*** DOCUMENT SECTION Section Begins ***
US judge to weigh releasing detained Tufts student on Friday

Ozturk is at the center of what has become one the highest-profile cases to emerge from Trump's campaign to deport pro-Palestinian activists on American campuses.

Rumeysa Ozturk, a Turkish doctoral student at Tufts University in Somerville, Massachusetts, poses in an undated photograph provided by her family and obtained by Reuters on March 29, 2025 (photo credit: Courtesy of the Ozturk family/Handout via REUTERS)
Rumeysa Ozturk, a Turkish doctoral student at Tufts University in Somerville, Massachusetts, poses in an undated photograph provided by her family and obtained by Reuters on March 29, 2025
(photo credit: Courtesy of the Ozturk family/Handout via REUTERS)

A federal judge decided on Thursday not to wait for US President Donald Trump's administration to bring a Tufts University doctoral student being held in a Louisiana immigration detention facility back to Vermont as previously ordered before assessing whether she should be released from custody.
*** DOCUMENT SECTION Section Ends ***
◆ **EXERCISE 1**: List every US state named in the news report about the detained Tufts student.
◆ **EXERCISE 2**: Pick up the news report about the detained Tufts student after its last sentence and continue it.
*** SUPPLIED INFORMATION Section Begins ***
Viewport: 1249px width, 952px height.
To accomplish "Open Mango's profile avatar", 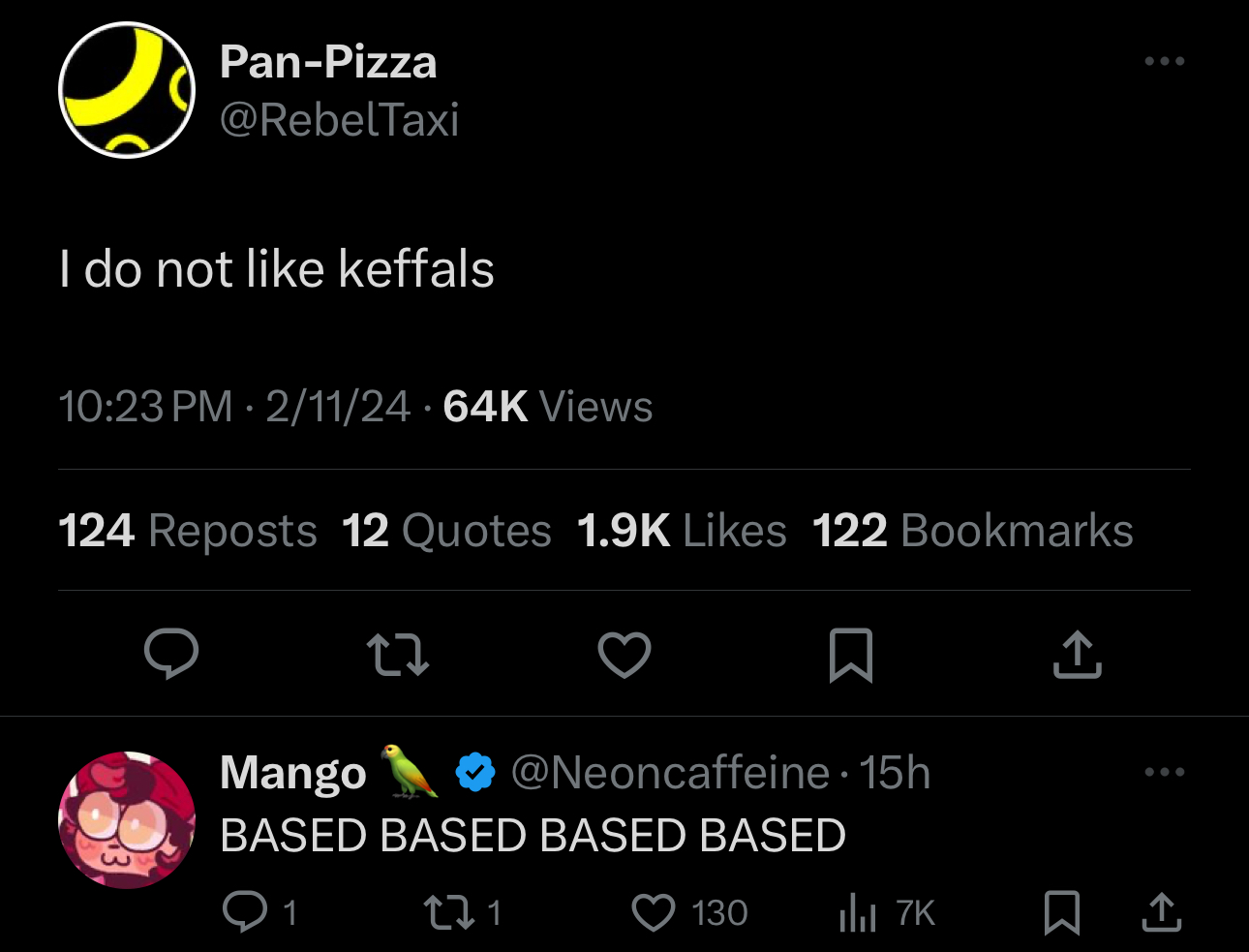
*** SUPPLIED INFORMATION Section Ends ***
◆ **TASK RESPONSE 1**: Massachusetts, Louisiana, Vermont

◆ **TASK RESPONSE 2**:
Burlington, Vermont-based US District Judge William Sessions instead opted to let Rumeysa Ozturk appear remotely at a bail hearing on Friday. Ozturk, who is a citizen of Turkey, is at the center of what has become one of the highest-profile cases to emerge from the Republican president's campaign to deport pro-Palestinian activists on American campuses.

Sessions had earlier ordered the administration to bring Ozturk to Vermont so she could appear in person for court hearings on her claims that she has been unlawfully detained for six weeks for engaging in pro-Palestinian campus advocacy.

Her lawyers have said she was arrested on March 25 by US immigration authorities on a street in the Boston suburb of Somerville, Massachusetts, after co-writing an opinion piece in the Tufts student newspaper that criticized the university's response to Israel's war in Gaza.

After Ozturk's arrest, she was transferred to Vermont before being sent to the Louisiana detention facility where she is being held. Ozturk was located in Vermont at the time the lawsuit challenging her detention was filed.

 A sign marks The Tufts University School of Medicine in Boston, Massachusetts, US, December 6, 2019.  (credit: REUTERS/BRIAN SNYDER)
A sign marks The Tufts University School of Medicine in Boston, Massachusetts, US, December 6, 2019. (credit: REUTERS/BRIAN SNYDER)

Lawyers convinced Sessions to proceed with bail hearing

After the New York-based 2nd US Circuit Court of Appeals on Wednesday gave the administration an extra week to move Ozturk to Vermont, her lawyers convinced Sessions to proceed with Friday's bail hearing and allow her to instead appear remotely to speed along her release.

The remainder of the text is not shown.